Sunday, 12 August 2012

Reviewing movies (and TV)

Nowadays, movies are probably the most prolific medium in which to write reviews, and so they will obviously feature considerably on this site. Unlike most reviewers, however, I'll actually be splitting movie reviews into two categories: Fun and Art. I think the titles alone should be pretty self-explanatory, but just in case:

Fun films will be movies that should be considered basic entertainment, essentially giving viewers a good, enjoyable watch and supplying different thrills based on genre. Normally these won't be spectacular practices in cinematography or symbolism and whatnot, but can still be good films in their own right.

Art films aren't necessarily part of the 'art film' genre, although they quite often will be. These films will be more high-brow, thought provoking, well crafted movies that seek to do more than just entertain or be 'fun'; they have a deep, complex story, or a message, and usually excel in at least one cinematic category. They should also be films that have a good chance of being nominated for the academy awards.

Now, the distinction between these two categories won't always be clear, but I think this system is needed to help distinguish between the different types of films. You could have two films that are equally good in their own right, but they could be good for very different reasons; one could be an extravagant, over the top action film and another could be a morally significant, well-acted drama, and while both may get 5 stars they'll still be very different, and so the distinction and critical approach needs to be different as well.

When I review something, I'll place it into either category before the actual review, because I'll use a slightly different approach when reviewing each one; you can't judge a family-friendly action movie based on the moral questions it raises (usually, anyway...) and you can't judge a noir drama based on how good the CGI chase scenes are.

(EXERCISE REQUIREMENTS):
(a) Return the portion of the movie-reviewing post starting at "Now, the distinction" and ending at "different as well.", copied word for word.
(b) Resume the post about reviewing movies, picking up right after its final sentence.

(Collection entries)
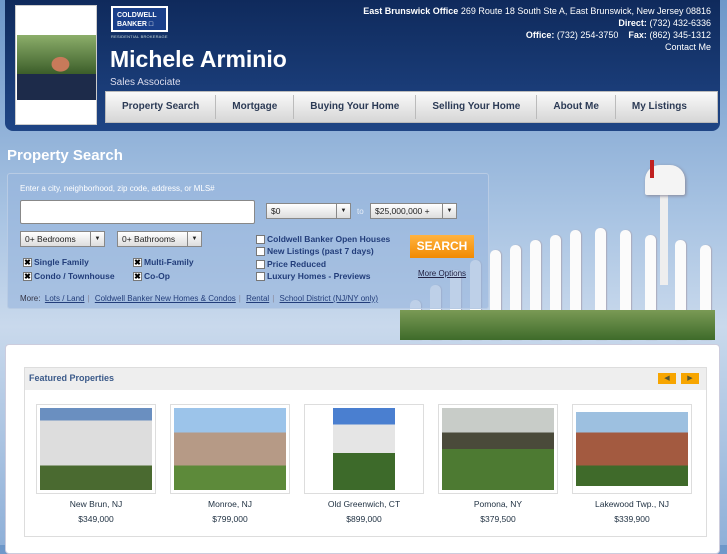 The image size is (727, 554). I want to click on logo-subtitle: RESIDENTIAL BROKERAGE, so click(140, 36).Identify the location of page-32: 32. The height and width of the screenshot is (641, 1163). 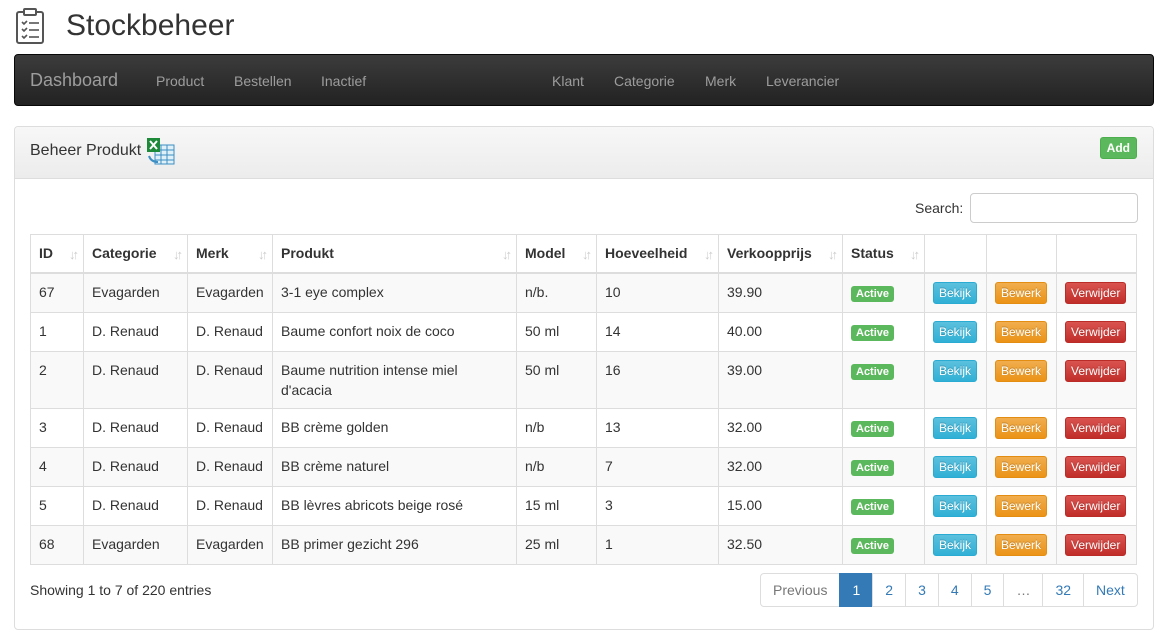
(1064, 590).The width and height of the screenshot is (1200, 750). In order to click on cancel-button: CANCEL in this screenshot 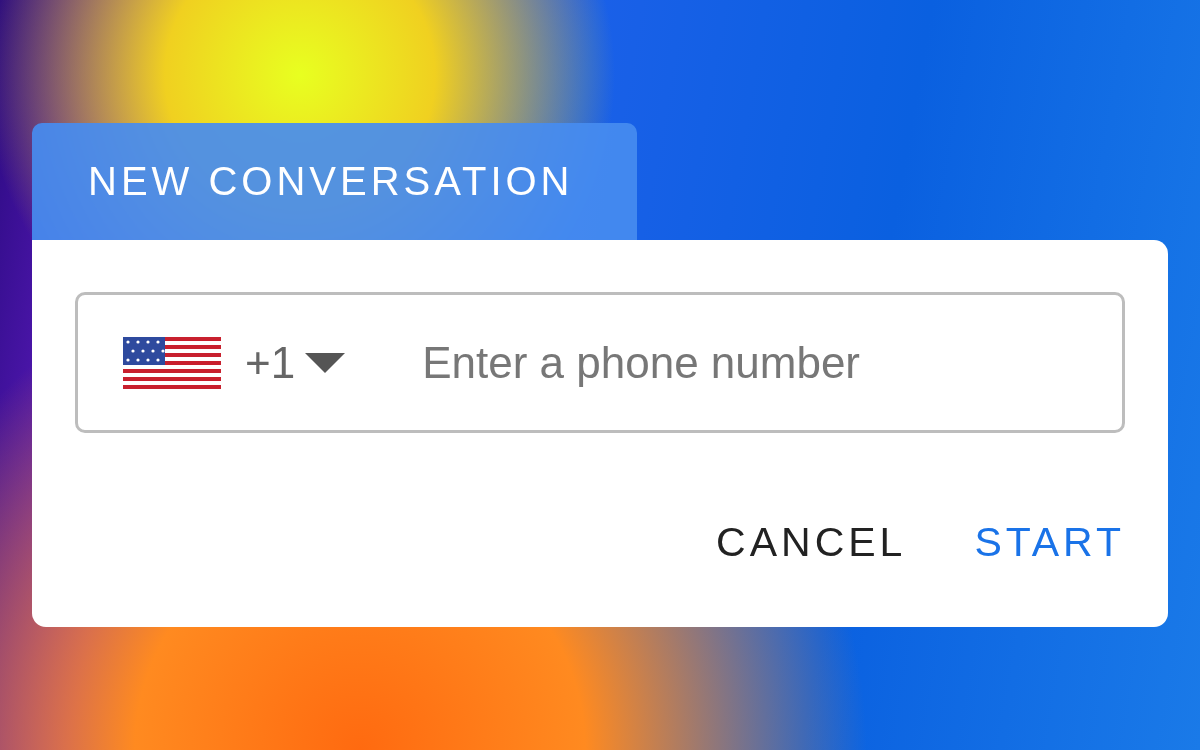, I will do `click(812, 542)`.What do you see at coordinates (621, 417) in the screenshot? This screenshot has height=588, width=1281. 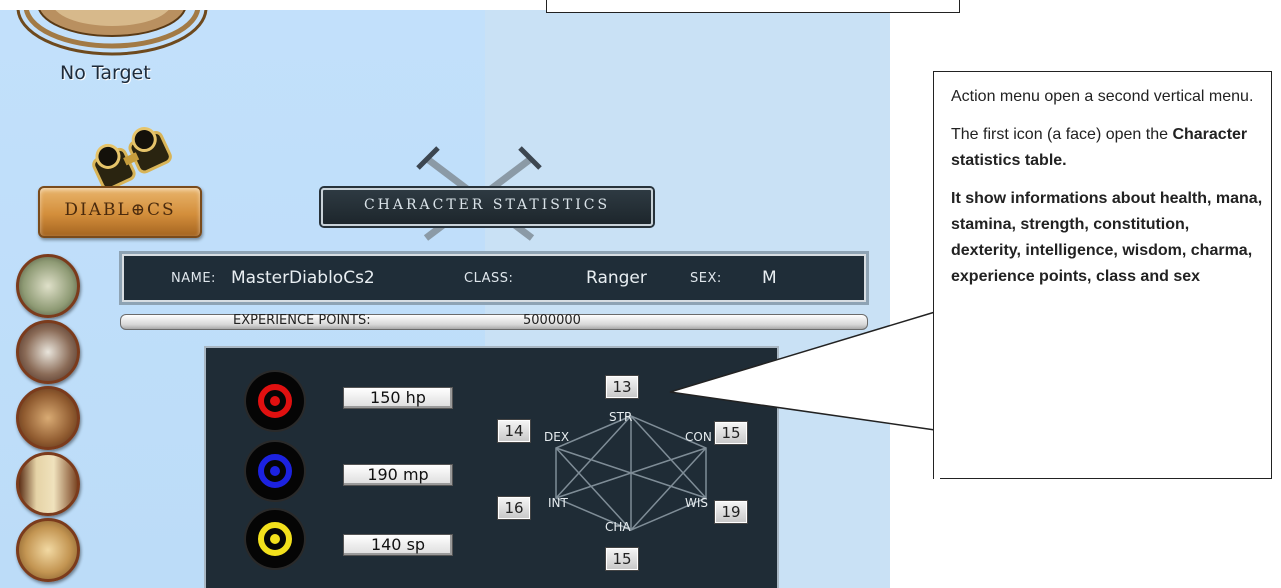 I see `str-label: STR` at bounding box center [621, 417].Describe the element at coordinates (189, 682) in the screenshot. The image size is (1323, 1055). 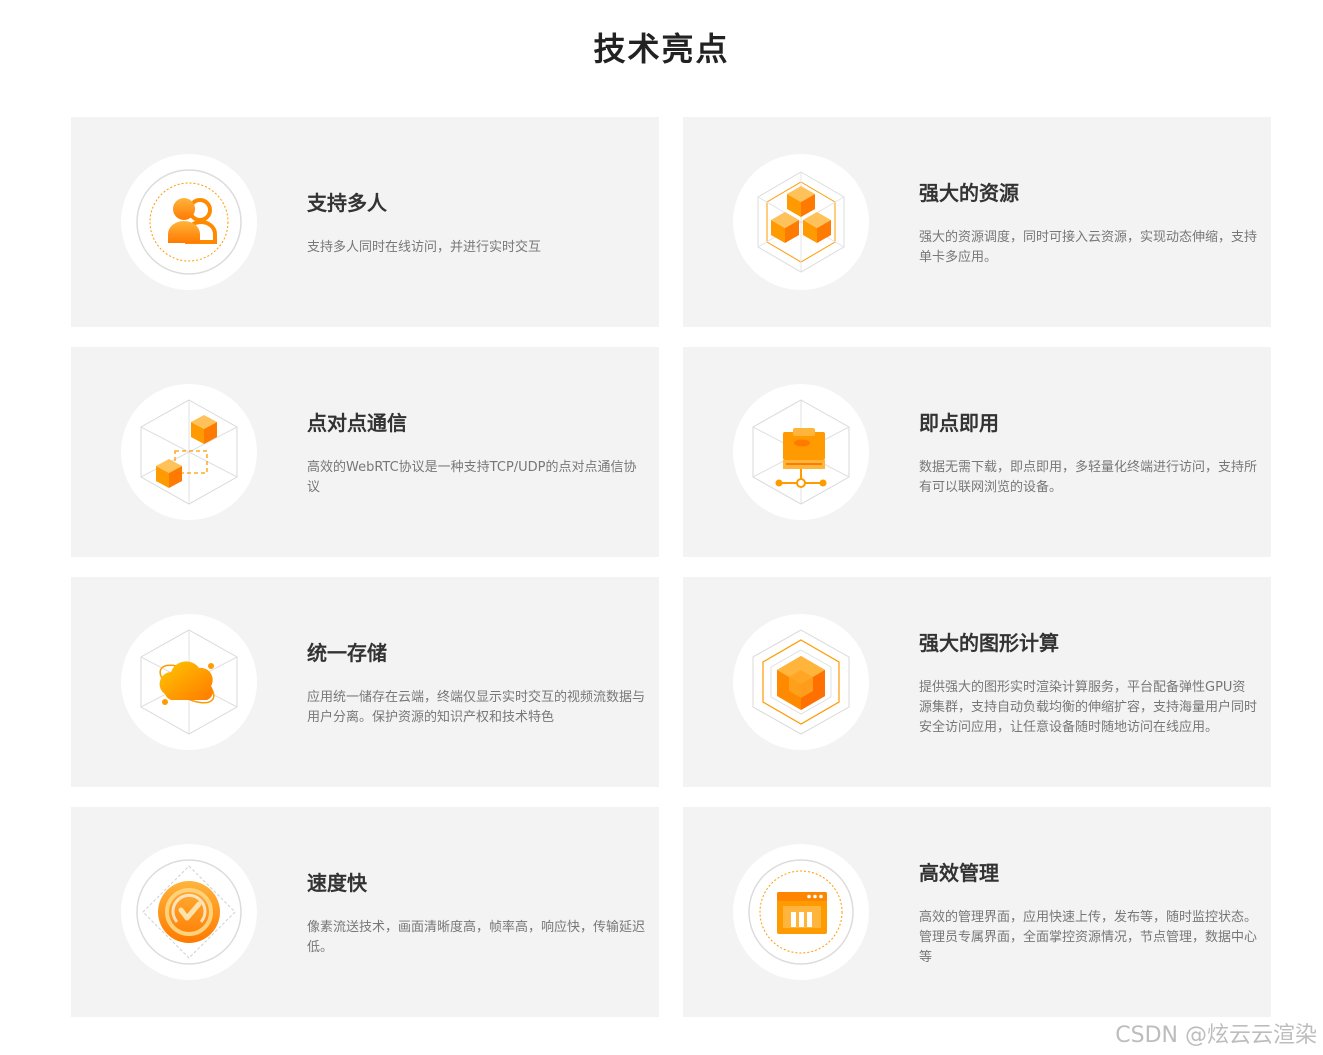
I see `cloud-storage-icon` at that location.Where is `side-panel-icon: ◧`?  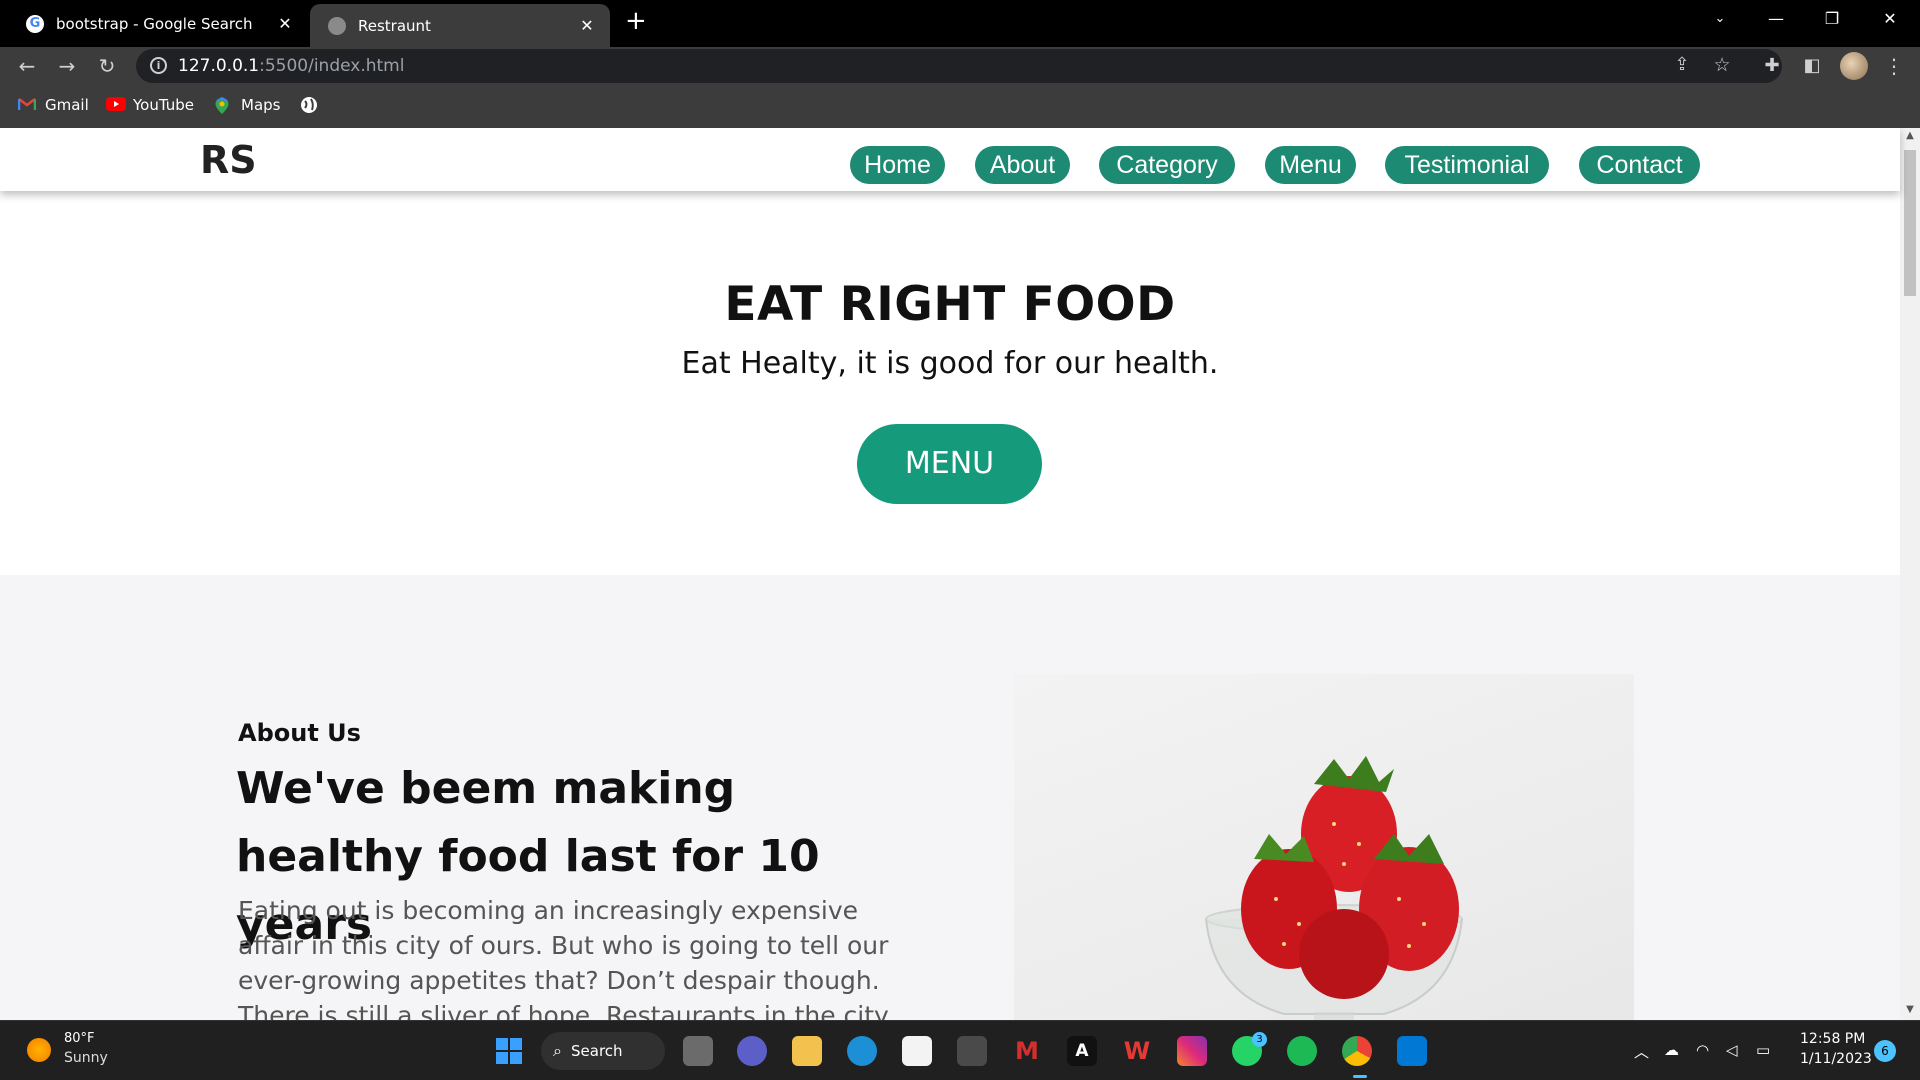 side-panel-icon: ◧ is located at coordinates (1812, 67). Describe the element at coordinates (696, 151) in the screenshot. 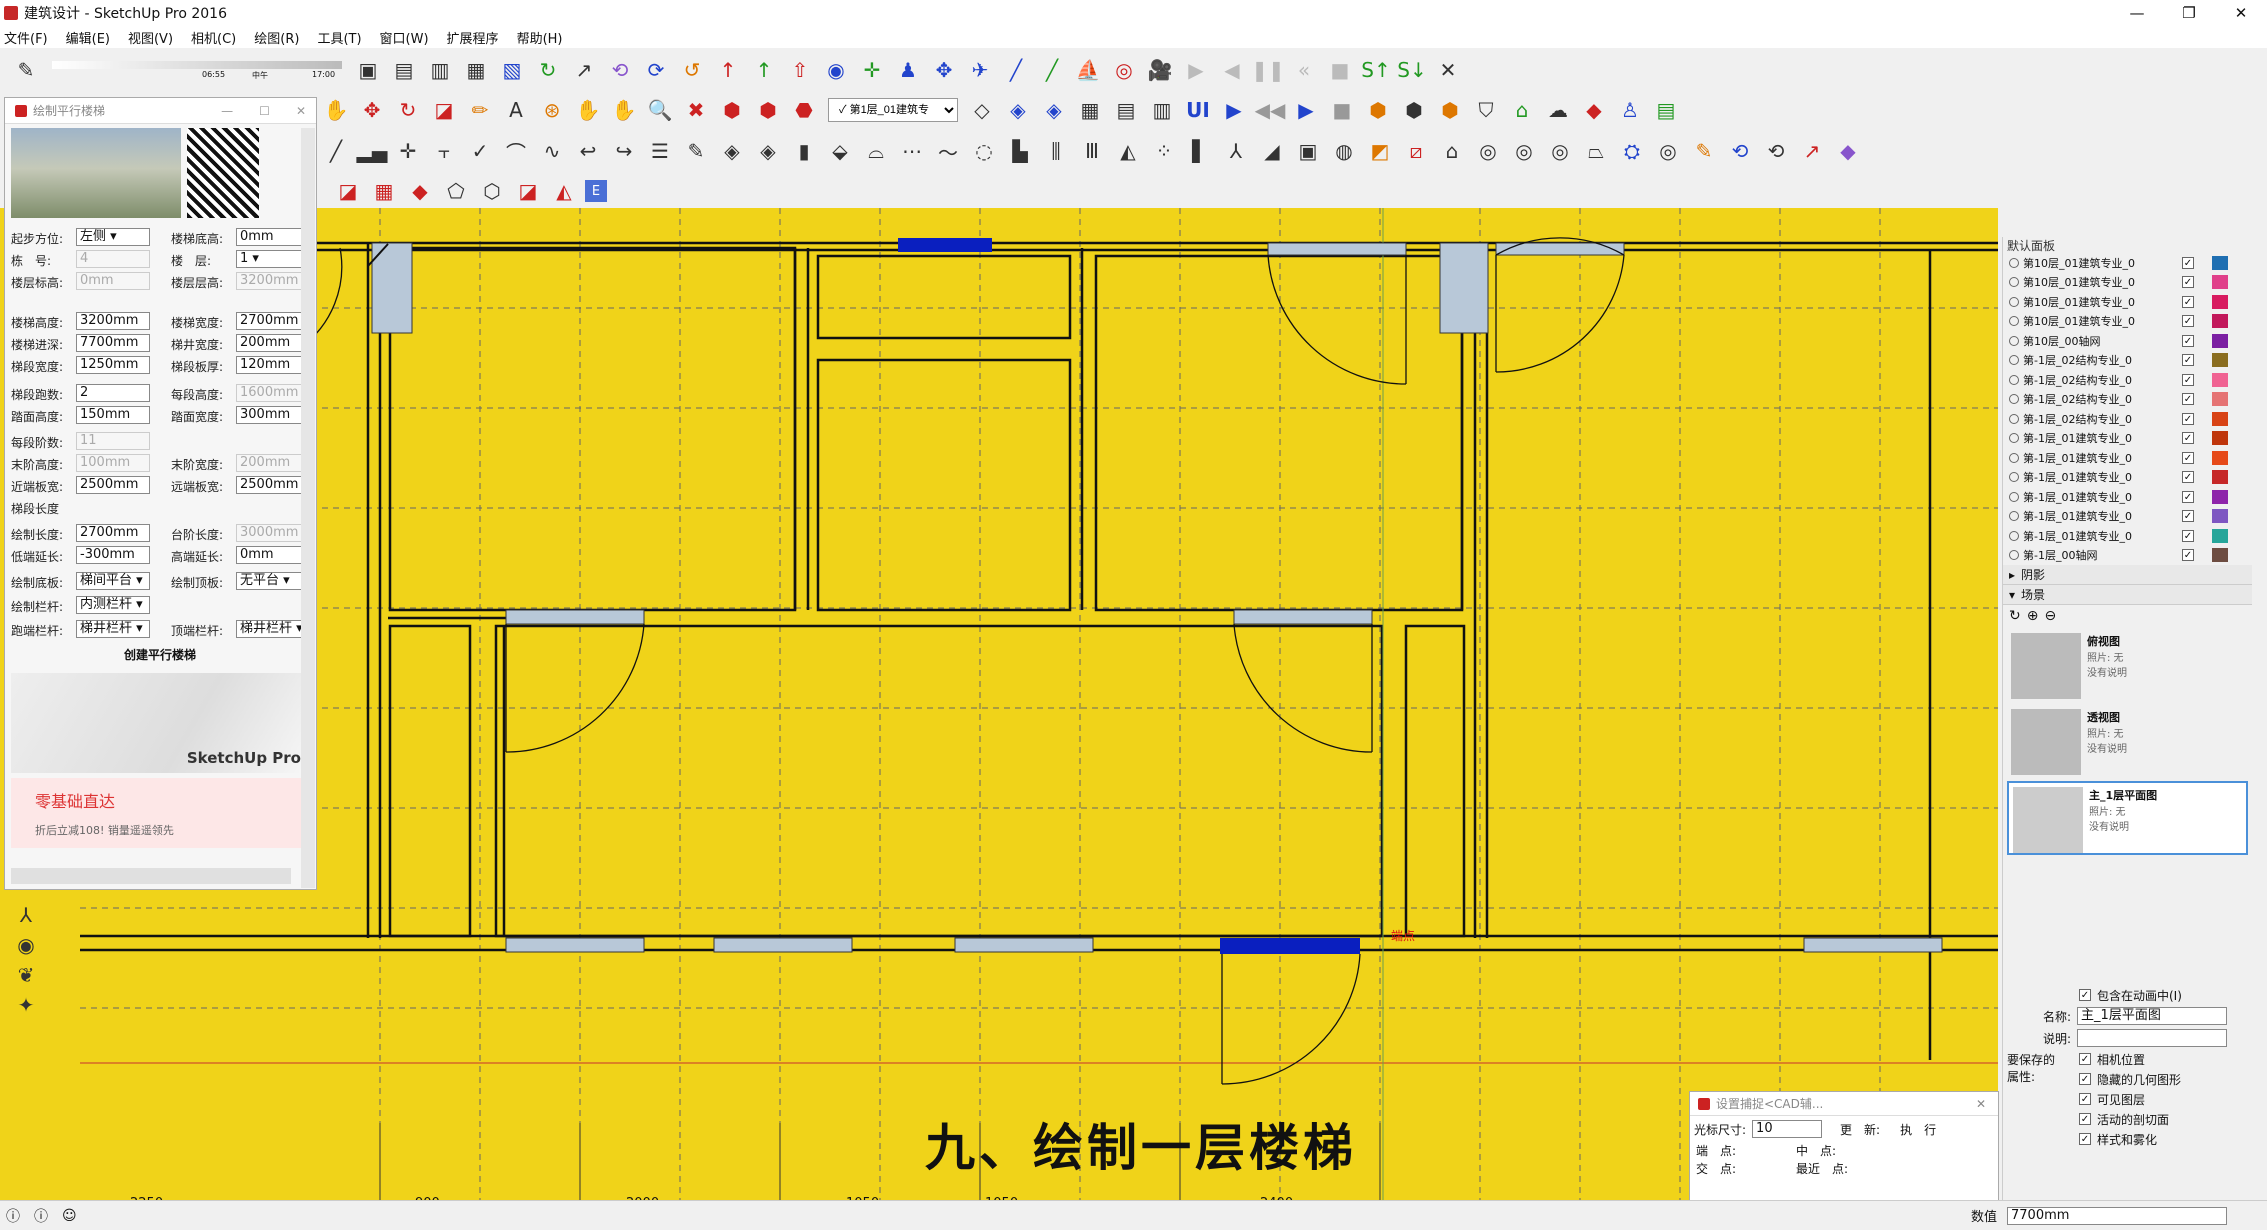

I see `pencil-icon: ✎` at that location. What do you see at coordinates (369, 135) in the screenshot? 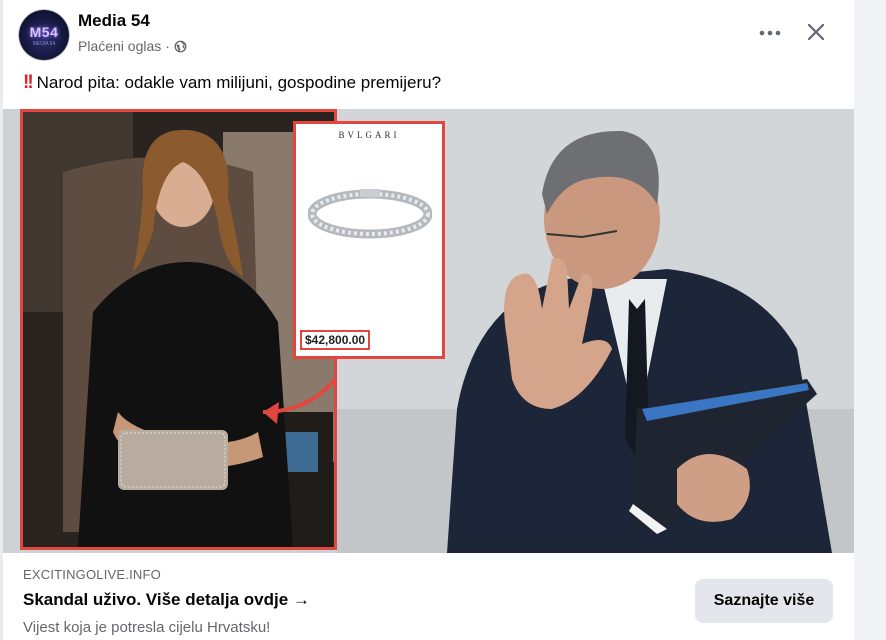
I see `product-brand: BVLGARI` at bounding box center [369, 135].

(REPLIES):
(a)
Now, the distinction between these two categories won't always be clear, but I think this system is needed to help distinguish between the different types of films. You could have two films that are equally good in their own right, but they could be good for very different reasons; one could be an extravagant, over the top action film and another could be a morally significant, well-acted drama, and while both may get 5 stars they'll still be very different, and so the distinction and critical approach needs to be different as well.

(b)
Anyway, these are the criteria that I'll be judging films on. Note that not every category is equal in terms of significance, and that their importance varies between the two major categories I set up earlier.

Entertainment - Simply put, how much fun was the film to watch? This 'fun' can range from action sequences, laugh out loud moments, suspense and terror, mind-blowing twists and story quirks etc. The primary criteria for the 'Fun' category.

Script/dialogue - How strong was the script? How was the film's pacing? Was the story hard to follow? (and should it have been?). Also considers the dialogue in the film, judging the lines themselves rather than the execution (for the most part).

Acting/voice-over - How did the actors perform? Specifically, how well did they perform given the context and how did they carry their lines?

Depth - Takes into account everything from the plot, the significance of the film, motifs and symbolism, creativity and originality etc. In general, is the film though provoking, with a lot of substance? The most important criteria for the 'Art' category.

Audio/visual - Basically judging sound editing and music, as well as the visual look of the film. How good was the CGI, if any? How was the soundtrack and how well did the music fit the scenes?

At the end I'll take all the scores and assigning a final score to the film, which may or may not be an average.

These criterion will also be used for reviewing TV shows/episodes, if I ever do any.

You'll get a better understanding of my system after you read a couple of reviews, so stay tuned; after I explain my review process for comics and games, and release the first schedule, I'll put up some film reviews.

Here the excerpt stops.